The money raised will be applied toward a projected $8.4 billion in capital projects over the next five years, mostly providing expanded market access for Marcellus and Utica drillers. The projects are backed by long-term, fee-based agreements just like 95% of Columbia’s current revenue.

The investments will support CPG’s plans to provide average annual dividend growth of 15% over the next five years.

The spinoff will be accomplished on July 1 via the tax-free issuance of one CPGX share for every NI share, to shareholders of record as of June 19. That means NI shares must be purchased by June 16 to qualify for the CPGX stock dividend. CPGX will begin trading on a when-issued basis on June 17, which is when we’ll get the first inkling of how the market values its high growth trajectory and its initial annual dividend of 50 cents a share.

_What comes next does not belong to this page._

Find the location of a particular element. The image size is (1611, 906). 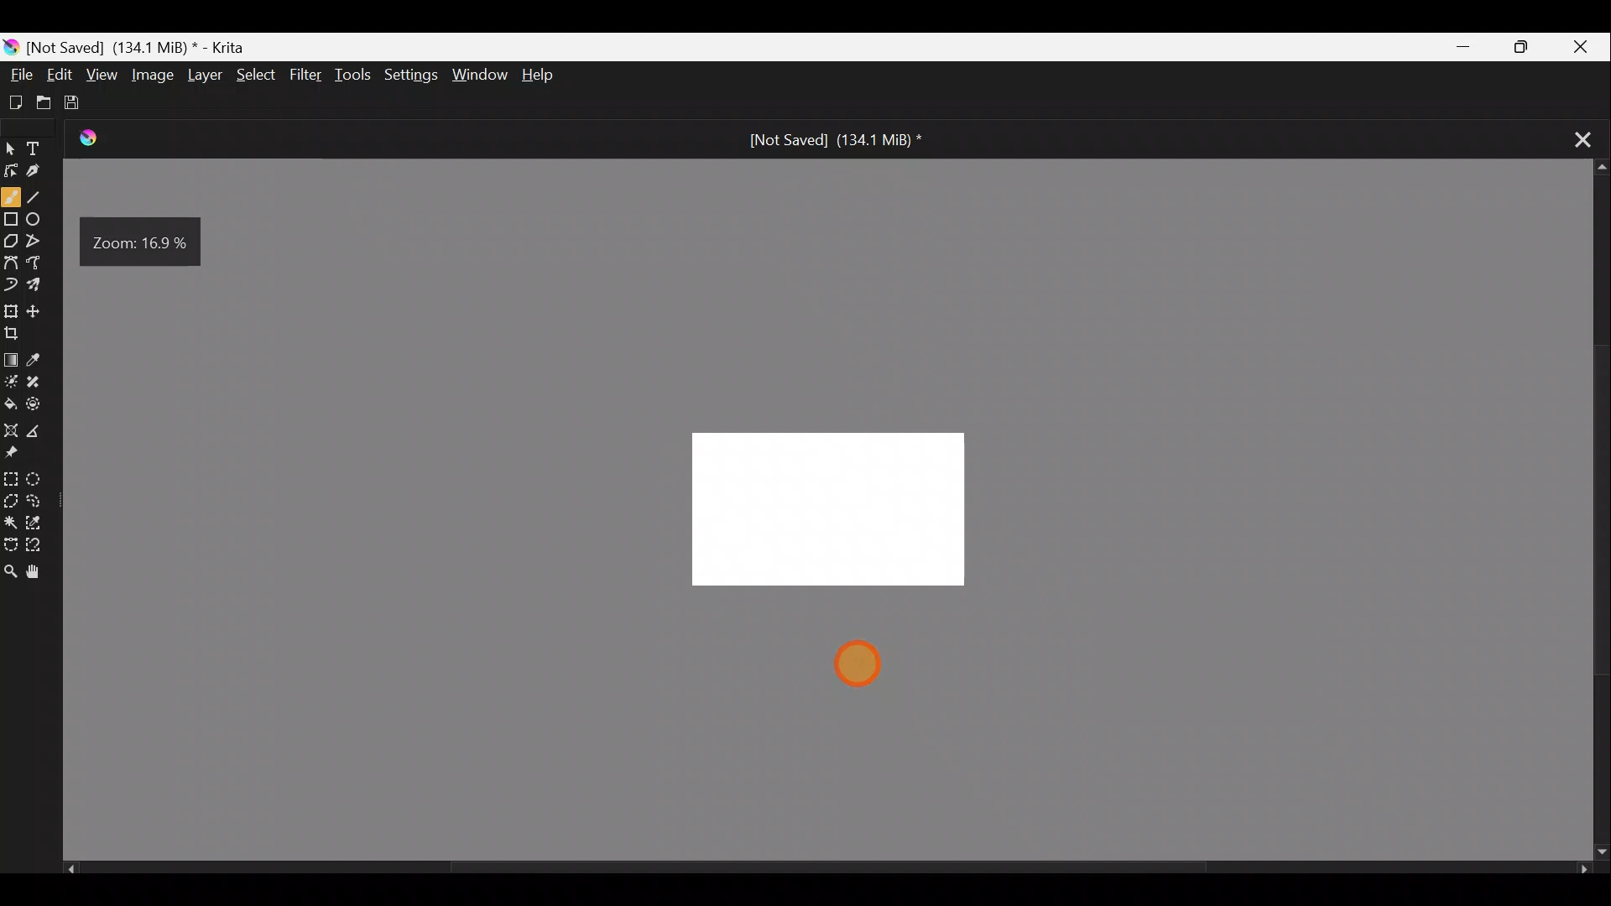

Line tool is located at coordinates (39, 197).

With the CPPL affiliate yielding 2.5% despite the coming drain from incentive distribution rights, it’s hard to see CPGX initially yielding more than 1.6% or so. That would equate to a share price of $31.25. Based on NI’s current share price of $46.35 the value of the post-spinoff utility stub would then presumably be $15.10 a share. Which seems too low, because the stub plans to pay an annual dividend of 62 cents a share, for an extrapolated yield of 4.1%.

The hope here is that the market is underestimating the embedded value of CPG within NiSource, which might mean a quick gain for shareholders participating in the split if the standalone CPG gets bid up like comparable high-growth midstream general partners.

We’re recommending the purchase of NI shares by June 16 mainly for the CPGX stock dividend. Once the spinoff is completed, we will reassess the wisdom of holding on to the NiSource stub. At that point CPGX will reside in the Growth Portfolio, while NI would qualify as a Conservative recommendation.

Note that CPG will start out with $2.7 billion of debt after extinguishing a $1.2 billion of intracompany debt and paying NiSource a $1.45 billion dividend. But the debt burden will fall within industry norms and both CPG and NiSource are expected to retain investment-grade credit ratings.

It seems likely that NiSource and CPG will be worth more after the split than ever before as a single entity. Buy NI by June 16 below $50 or CPGX-WI thereafter below $34.

Stock Talk

Gary Bishop

Gary Bishop

Is CPG suitable for tax deferred accounts?

Igor Greenwald

Igor Greenwald

Yes, CPG will be a dividend paying corporation reporting payouts on a 1099.